- Ziel der Übung -
Setze das Interview über Hirnwellen bei einem Herzstillstand im Anschluss an seinen letzten Satz fort.

- Gegebener Textauszug -
++++++++
Die Wellen, die bei einem Herzstillstand im Gehirn ablaufen, sind im Vergleich zu normalen Hirnwellen riesig. Das ist, wie wenn ich einen Stein ins Wasser werfe, und der dann Wellen schlägt. Je nachdem, in welchem Land man sich aufhält, steht der Schlaganfall auf Platz zwei bis vier der Haupttodesursachen. Unser Ziel ist es jetzt, diesen Prozess so zu verlangsamen, dass Ärzten mehr Zeit zum Eingreifen bleibt.
Wie lange beschäftigen Sie sich schon mit diesen Wellen?
Seit 1993. Die Fälle der Patienten, die verstorben sind, haben wir in den letzten sechs Jahren gesammelt. Natürlich war es währenddessen nicht unser Ziel aufzuzeichnen, wie jemand stirbt, sondern genau das zu verhindern. Leider kommt es immer mal wieder zu Komplikationen, wodurch sich der Tod des Patienten nicht immer verhindern lässt.
++++++++
[Einträge des Datensatzes]
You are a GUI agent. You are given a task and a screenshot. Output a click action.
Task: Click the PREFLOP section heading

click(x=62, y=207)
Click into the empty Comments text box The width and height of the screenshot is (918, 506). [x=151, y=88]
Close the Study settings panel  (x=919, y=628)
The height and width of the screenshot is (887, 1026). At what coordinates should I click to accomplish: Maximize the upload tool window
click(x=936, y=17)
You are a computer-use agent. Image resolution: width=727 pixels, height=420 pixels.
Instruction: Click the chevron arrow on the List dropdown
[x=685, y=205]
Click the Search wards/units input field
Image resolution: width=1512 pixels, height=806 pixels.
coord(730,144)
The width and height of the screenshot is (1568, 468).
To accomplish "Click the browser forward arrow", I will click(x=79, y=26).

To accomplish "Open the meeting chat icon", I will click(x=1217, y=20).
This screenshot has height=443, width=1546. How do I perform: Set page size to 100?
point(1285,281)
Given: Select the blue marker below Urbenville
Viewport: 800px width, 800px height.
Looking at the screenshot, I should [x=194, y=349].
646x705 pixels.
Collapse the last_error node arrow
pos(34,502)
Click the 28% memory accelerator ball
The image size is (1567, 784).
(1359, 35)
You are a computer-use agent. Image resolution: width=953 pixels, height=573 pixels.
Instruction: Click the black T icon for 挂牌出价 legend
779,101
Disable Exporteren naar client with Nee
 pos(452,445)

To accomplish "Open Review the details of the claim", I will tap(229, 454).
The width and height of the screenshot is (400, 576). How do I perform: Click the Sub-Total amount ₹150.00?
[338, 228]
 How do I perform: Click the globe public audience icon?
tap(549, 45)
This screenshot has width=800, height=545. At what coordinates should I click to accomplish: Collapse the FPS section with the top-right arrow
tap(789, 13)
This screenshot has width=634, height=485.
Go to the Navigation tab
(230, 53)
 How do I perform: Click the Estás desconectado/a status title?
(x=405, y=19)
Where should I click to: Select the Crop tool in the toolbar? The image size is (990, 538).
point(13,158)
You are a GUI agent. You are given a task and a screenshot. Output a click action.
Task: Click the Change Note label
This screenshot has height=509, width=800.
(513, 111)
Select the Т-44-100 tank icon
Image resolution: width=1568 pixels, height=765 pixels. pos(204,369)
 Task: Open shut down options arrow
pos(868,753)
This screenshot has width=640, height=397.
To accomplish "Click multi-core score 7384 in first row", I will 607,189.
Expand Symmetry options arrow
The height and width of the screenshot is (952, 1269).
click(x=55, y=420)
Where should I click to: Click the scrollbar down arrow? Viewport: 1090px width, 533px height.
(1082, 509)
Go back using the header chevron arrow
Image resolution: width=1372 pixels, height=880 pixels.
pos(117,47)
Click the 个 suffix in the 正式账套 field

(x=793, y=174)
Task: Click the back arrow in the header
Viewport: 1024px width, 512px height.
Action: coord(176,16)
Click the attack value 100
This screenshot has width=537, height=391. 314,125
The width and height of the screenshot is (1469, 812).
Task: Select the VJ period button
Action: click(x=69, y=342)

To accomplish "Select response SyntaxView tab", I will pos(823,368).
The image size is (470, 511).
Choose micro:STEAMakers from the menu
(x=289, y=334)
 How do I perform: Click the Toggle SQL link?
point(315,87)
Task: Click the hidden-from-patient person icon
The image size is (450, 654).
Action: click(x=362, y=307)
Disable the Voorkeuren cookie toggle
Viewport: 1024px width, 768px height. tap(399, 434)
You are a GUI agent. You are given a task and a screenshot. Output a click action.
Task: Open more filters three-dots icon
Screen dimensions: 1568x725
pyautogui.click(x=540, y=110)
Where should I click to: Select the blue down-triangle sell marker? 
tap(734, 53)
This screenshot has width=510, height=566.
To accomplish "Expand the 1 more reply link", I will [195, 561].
++++++++
- Ergebnis der Übung -
Wie sind Sie auf die Parallelen zwischen Ihrer Forschung und Star Trek gestoßen?
Mein Kollege Jed Hartings hat die Szene zufällig gesehen und unsere Forschungsergebnisse darin erkannt. Bei einem Meeting hat er dann diesen Film vorgespielt. Die Macher von Star Trek müssen sich offensichtlich intensiver mit dem Thema auseinandergesetzt und sich die tierexperimentellen Befunde angeschaut haben, bei denen die Prozesse in dieser Weise beschrieben sind. Der Erste, der diese Wellen erforscht hat, war ein brasilianischer Neurophysiologe, der in den 1940er Jahren Arbeiten über Kaninchen verfasst hat. Wir haben sie nun bei Menschen erforscht.
Können Sie sich erklären, warum es so lange gedauert hat, eine ähnliche Entdeckung bei Menschen zu machen?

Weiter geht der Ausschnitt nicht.